On Friday, 1 Dec 2017, a delegation of 8 local inhabitants of the Valbona Valley village Dragobia were welcomed to the US Embassy by Ambassador Donald Lu. They requested the meeting in order to ask for the diplomatic community’s intervention in the ongoing situation in Valbona Valley National Park, where for as long as 4 months, many houses have been without drinking water or irrigation water for fields.
“Without water, how can we live?” they asked. The potable spring water supplies used by over 30 houses (the majority of the village) have been deviated by the ongoing hydropower construction of the two Dragobia Energy plants owned by Gener-2. For as many as 4 months, villagers have had no choice but to carry water from the river in buckets for all their needs. “Normally no one would drink this water – it has passed through villages already and is not clean – but what choice do we have?” As the water is also downstream from the hydropower construction site, it is now potentially contaminated with concrete and other harmful substances released by construction.
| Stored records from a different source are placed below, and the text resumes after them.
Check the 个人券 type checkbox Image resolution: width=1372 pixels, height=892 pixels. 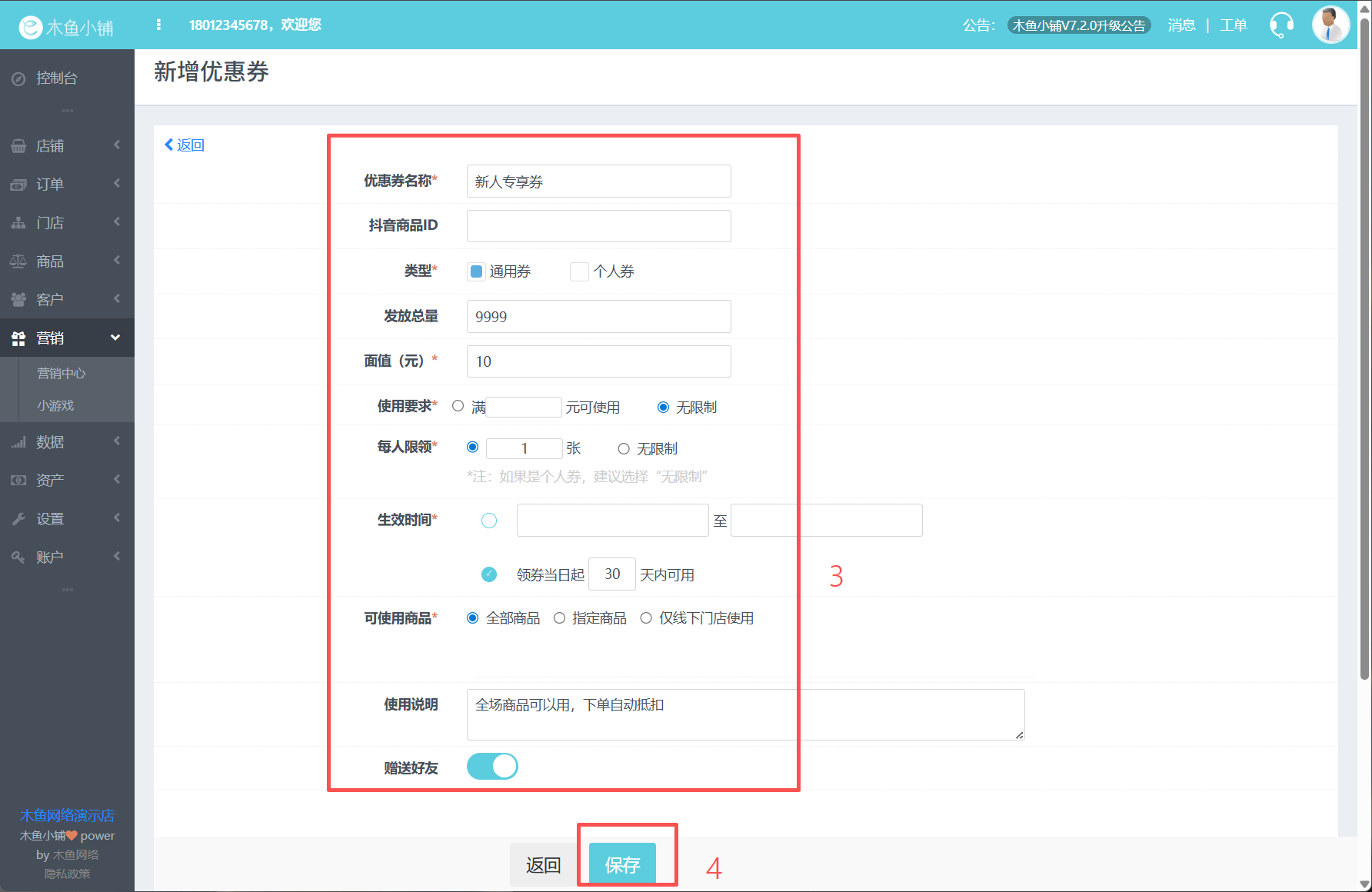pyautogui.click(x=579, y=271)
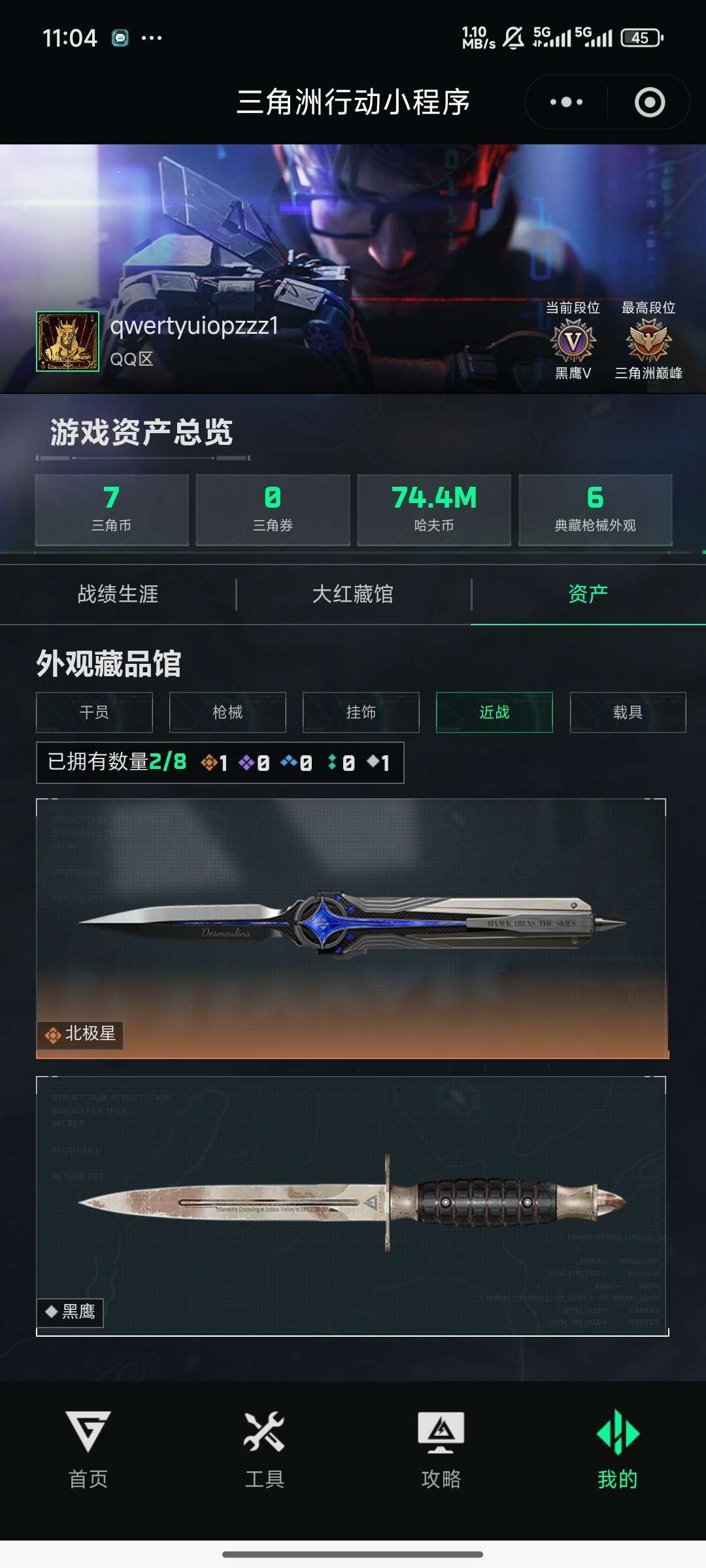Open the 北极星 knife skin card
This screenshot has height=1568, width=706.
click(x=352, y=928)
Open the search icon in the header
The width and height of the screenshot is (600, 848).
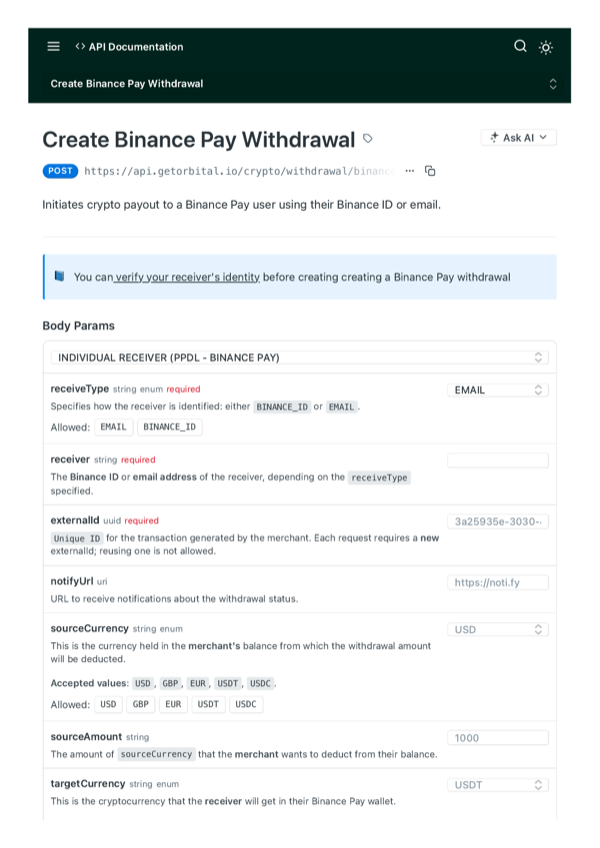coord(520,46)
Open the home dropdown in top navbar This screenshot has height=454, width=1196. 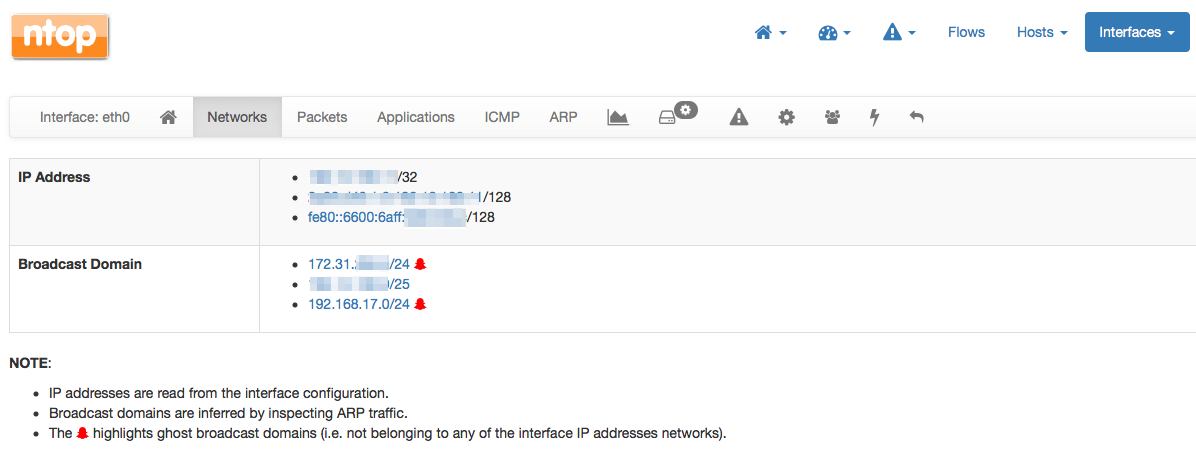click(x=770, y=32)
In summer there is the additional problem that there is no water to irrigate the fields. Most people in the village are still living from subsistence agriculture.
According the Albanian water use law, water must go first to people, second to agricultural irrigation, and thirdly any excess can be made available to industrial use. In Dragobi this principle is being inverted by developer Gener-2.
In addition to Ambassador Lu, the delegates from Tropoja were met by the Dutch, German and OSCE ambassadors, as well as the Austrian Charge d’Affaires, UN chief Resident Coordinator, the German Deputy Head of Mission and a representative of the UN Delegation.
When asked by the diplomats whether the people affected had informed the police, local or national inspectorates, or their elected officials, the locals explained that they did not dare. “The Police will not come. Even when we have gone to complain about the cement trucks driving recklessly at 80 or 90kmph on the road in front of the school, they just told us to go home. We have seen what happens when others have called the inspectorates to stop the hydropower from working without permits – the inspectors come, but they do not go to the construction site – they go to the houses of the people who complained, and fine them and threaten to destroy their houses. As for the elected officials, the are working with the construction company. Even our member of Parliament, Isuf Cela, works with Gener-2. Is he going to help us, against his boss?”
The diplomats expressed concern and support. A meeting was immediately set up for the delegation with the Ministry of Energy and Infrastructure, where at 17:00 the same day they were met by MoE Chief of Cabinet Mr. Ardit Kamberi. Stating that he was unaware of the situation, Mr. Kamberi invited the locals to prepare a list of “demands” which could be presented to Gener-2, and promised that the Ministry would work to negotiate solutions.
“Dragobi has been inhabited for 300 years,” said Idris Zhuja, the leader of the delegation. “But if we have no water, we will have no choice but to leave. But where will we go? They are killing us.”